Cela faisait longtemps que je voulais ré-écrire quelque chose, sur un sujet
un peu intelligent.
Je viens de retomber sur un dossier polémique, celui concernant l'utilisation
faite par Sarkozy, alors ministre de l'intérieur, d'un rapport de l'Inserm, cf.
ici Trouble des conduites
chez l'enfant et l'adolescent - l'Inserm.

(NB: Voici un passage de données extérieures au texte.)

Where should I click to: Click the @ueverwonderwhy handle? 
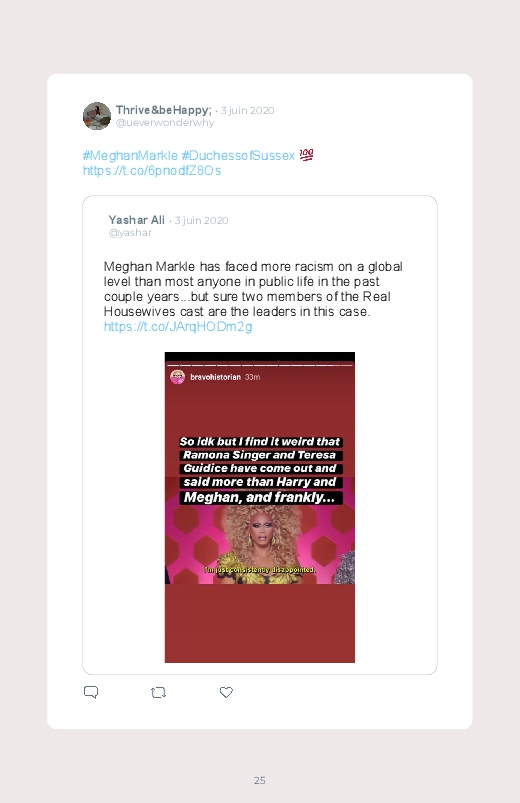click(165, 123)
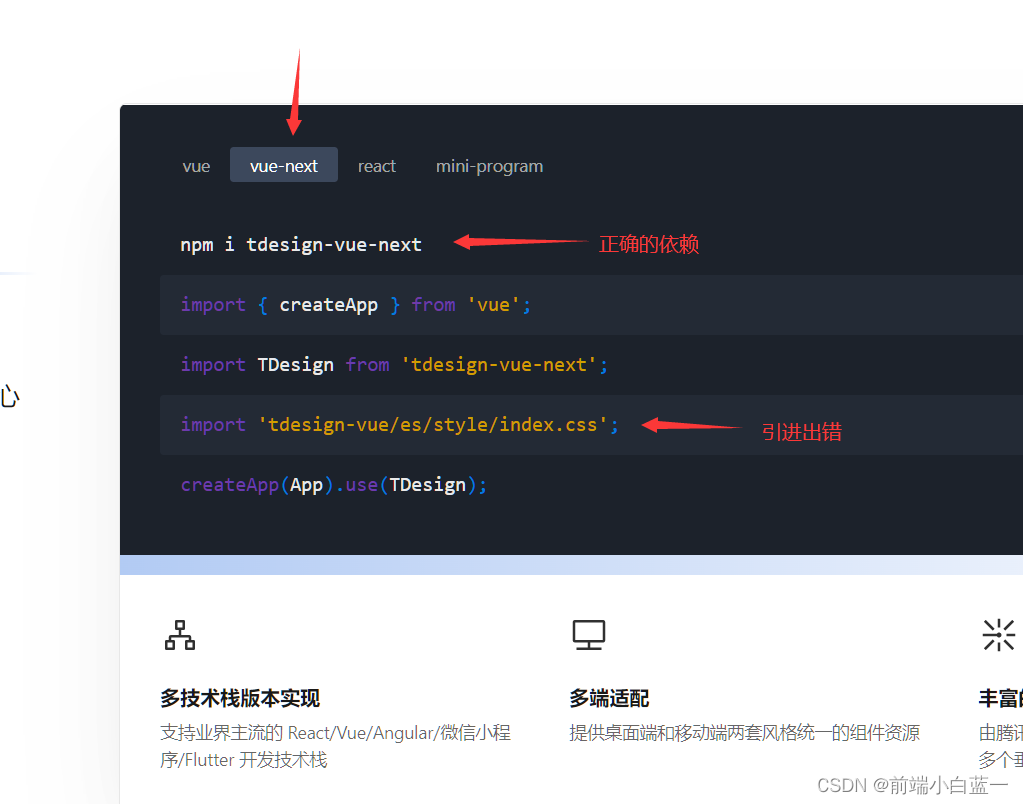Screen dimensions: 1023x804
Task: Click the highlighted CSS import line
Action: point(398,424)
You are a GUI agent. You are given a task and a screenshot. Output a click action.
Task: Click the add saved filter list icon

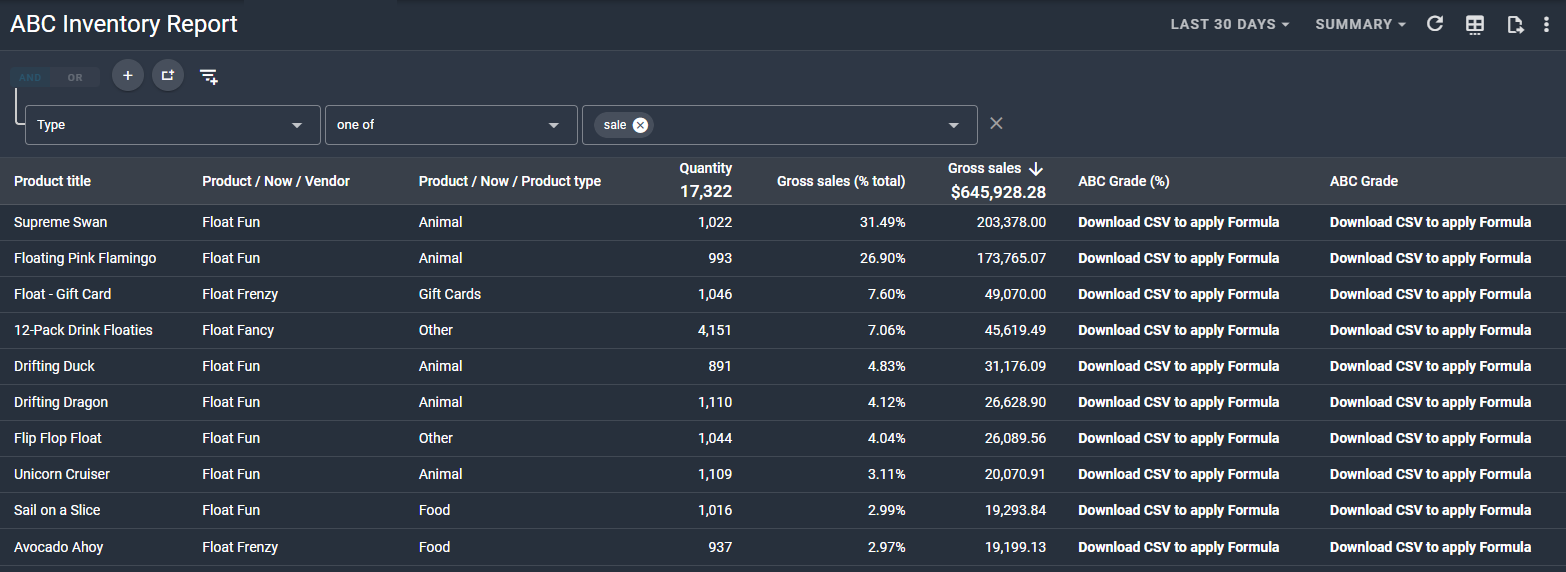click(208, 76)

Ce document, dont on pourra lire des éléments critiques, ex. ici, voulait déterminer les
éléments permettant d'identifier assez tôt chez l'enfant, pré-adolescent, voire
très jeune, ce qui pourrait mener à des risques de troubles de la
personnalité.
On l'aura compris, ce sujet est potentiellement très choquant. Si on ne regarde
pas de plus près, et si on n'utilise comme l'a fait Sarkozy alors, que les
éléments les plus contraignants d'un tel texte, on en vient à une vision très
sordide de la société.
Or, ce qu'il aurait fallu, à mon avis, dans ce texte, c'était comprendre les
éléments d'analyse, et surtout, comprendre ce qu'il sous-tend : la notion
de diminution des risques via une politique sociale de prévention, mêlant
humanité et compréhension du fonctionnement, et surtout du développement, de la
personnalité. La dichotomie classique entre l'Inné ou
l'Acquis, là n'est même pas la question, les deux points étant
d'ailleurs co-intégrés dans la démarche.
En effet, l'idée ici réside dans une lutte contre la prédétermination. Le
principe de la minimisation des risques, tant au niveau de l'individu que de la
société, va à l'encontre du principe de précaution. La précaution, c'est éviter
tout ce qui pourrait être nuisible, même sous une forme seulement
"potentielle" ; la minimisation des risques, c'est estimer que pour le
bien de la société comme de l'enfant, on peut prendre des mesures et régit face
à elles, sans supprimer pour cela le droit à l'évolution de l'enfant.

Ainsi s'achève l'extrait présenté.